Last month, in the latest step in its Hospital Quality Initiative, the Centers for Medicare and Medicaid Services (CMS) introduced a new five-star ratings system for U.S. hospitals.

The very-public Hospital Compare site, designed to be a go-to consumer resource for comparing medical facilities, puts new onus on healthcare providers to put their best foot forward. And with only two percent of hospitals obtaining the coveted five-star designation thus far, there’s plenty of room for improvement.

Specifically, providers will need to focus on the 64 measures impacting the star ratings outcomes. The measures fall under seven weighted categories including mortality, safety of care, readmissions, patient experience, effectiveness of care, timeliness of care, and efficient use of medical imaging.

Clinical measures influencing the ratings focus on heart related issues, stroke, pneumonia, hip and knee replacements, surgery complications and infections, with readmissions factoring in heavily. Much of what the industry has already seen by way of EHR adoption focuses on capturing and sharing data that falls under mortality and safety and effectiveness of care categories. The next phase of gleaning insights from that data is presently in full swing as facilities clamor to adopt analytics resources that can help them derive actionable insights from the data now being captured.

Hospital ratings measures also place particular emphasis on patient experience, which is among the highest-weighted categories in the ratings algorithm. Patient communication with nurses and doctors during the hospital stay, as well as patient care and recovery instruction post-discharge factor in largely. Investments in patient portals, remote patient monitoring, telehealth, and admissions/discharge/transfer (ADT) coordination are already entering the market with additional investments in broader patient communication platforms anticipated.

While it’s doubtful that things like SMS and social media correspondence with patients will show up as line items in the hospital ratings algorithm, it is highly likely that hospitals looking for a competitive edge will adopt the platforms as new patient engagement channels for better coordinated care. That move towards more narrative patient data will foster the need for additional investments in unstructured data management solutions.

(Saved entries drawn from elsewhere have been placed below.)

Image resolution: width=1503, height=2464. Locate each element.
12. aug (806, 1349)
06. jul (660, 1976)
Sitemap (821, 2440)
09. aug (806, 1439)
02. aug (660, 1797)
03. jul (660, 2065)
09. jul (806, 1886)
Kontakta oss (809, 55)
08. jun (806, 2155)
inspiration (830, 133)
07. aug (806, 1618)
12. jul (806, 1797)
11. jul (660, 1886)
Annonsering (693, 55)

The timeliness of care tier of measures makes emergency room (ER) workflow an additional area of focus for providers looking to improve or maintain their overall ratings. These measures make it necessary for providers to have a good handle on not just the overall time patients spend in the ER, but the incremental time periods spent there as well, including how long it took for patients to be admitted, to see a care giver, to receive pain medication and to be assigned an inpatient room. Tech platforms like Clockwise.MD are entering the market to help providers monitor and streamline patient wait times.

Heightened consumer awareness of public ratings data will undoubtedly drive provider-side attention to maintaining favorable ratings. Regardless of how hospitals elect to prioritize the bevy of HIT initiatives that could impact their performance on the new ratings scale, strong HIT governance will be paramount to pulling it all off. A well-conceived plan, coupled with well-designed infrastructure, will go a long way towards helping providers plan for the long-term picture as expanded ratings measures emerge.